What is being asked:
What are the lines from the one containing "This screenshot has height=722, width=1242." through the last line of the records below? Return them exactly, leaving out pictures.

(Stored dataset items)
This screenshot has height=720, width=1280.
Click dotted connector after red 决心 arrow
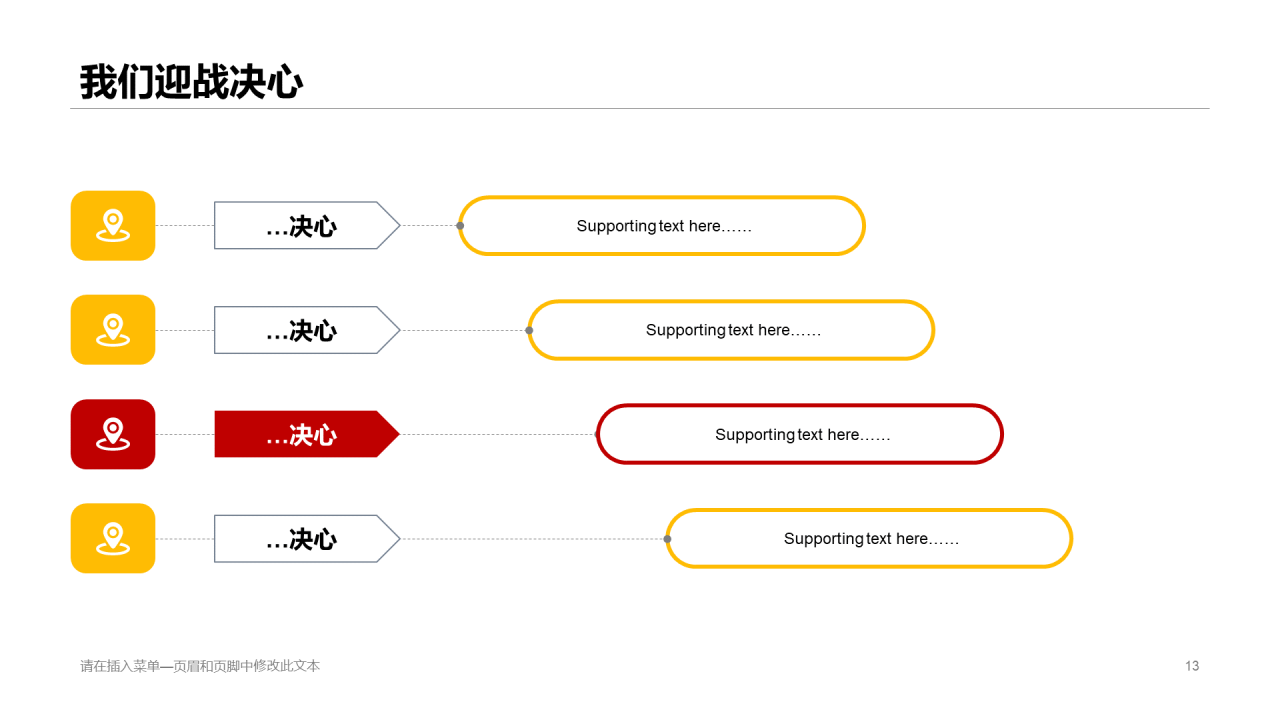tap(498, 434)
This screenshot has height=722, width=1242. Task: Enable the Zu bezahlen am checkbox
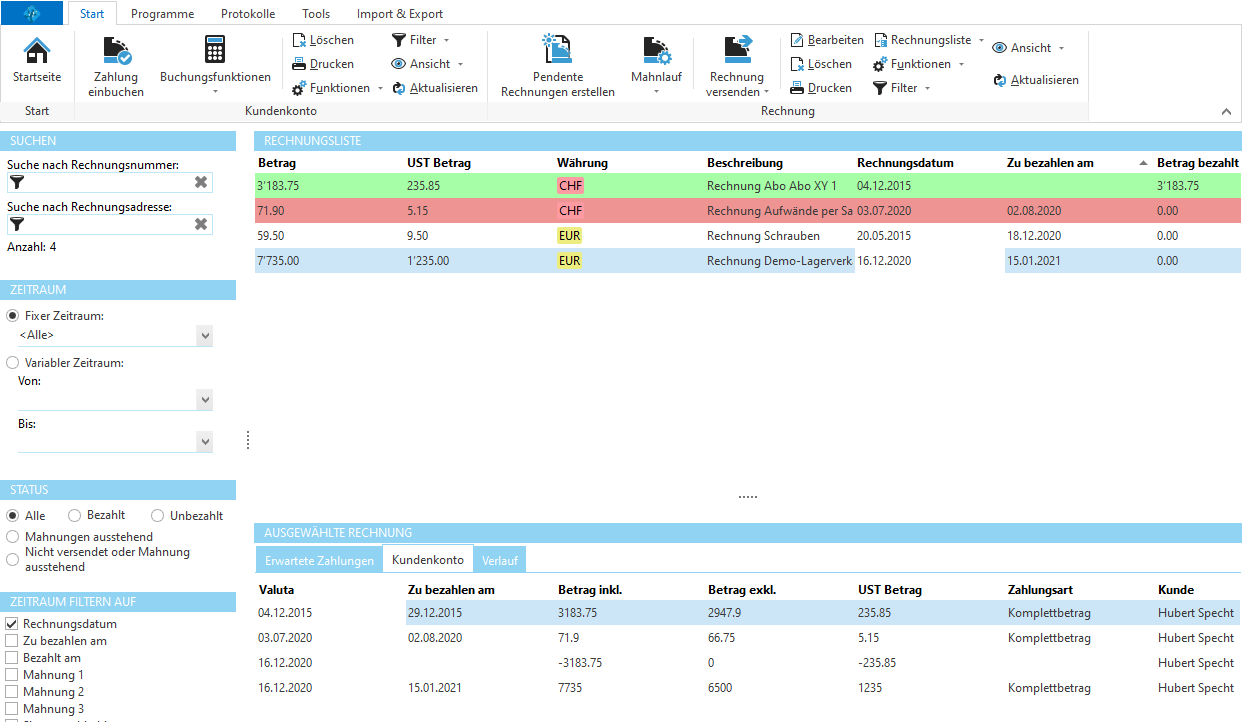tap(12, 641)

Solution for this exercise:
This screenshot has height=722, width=1242. Task: Enable the Zu bezahlen am checkbox
tap(12, 641)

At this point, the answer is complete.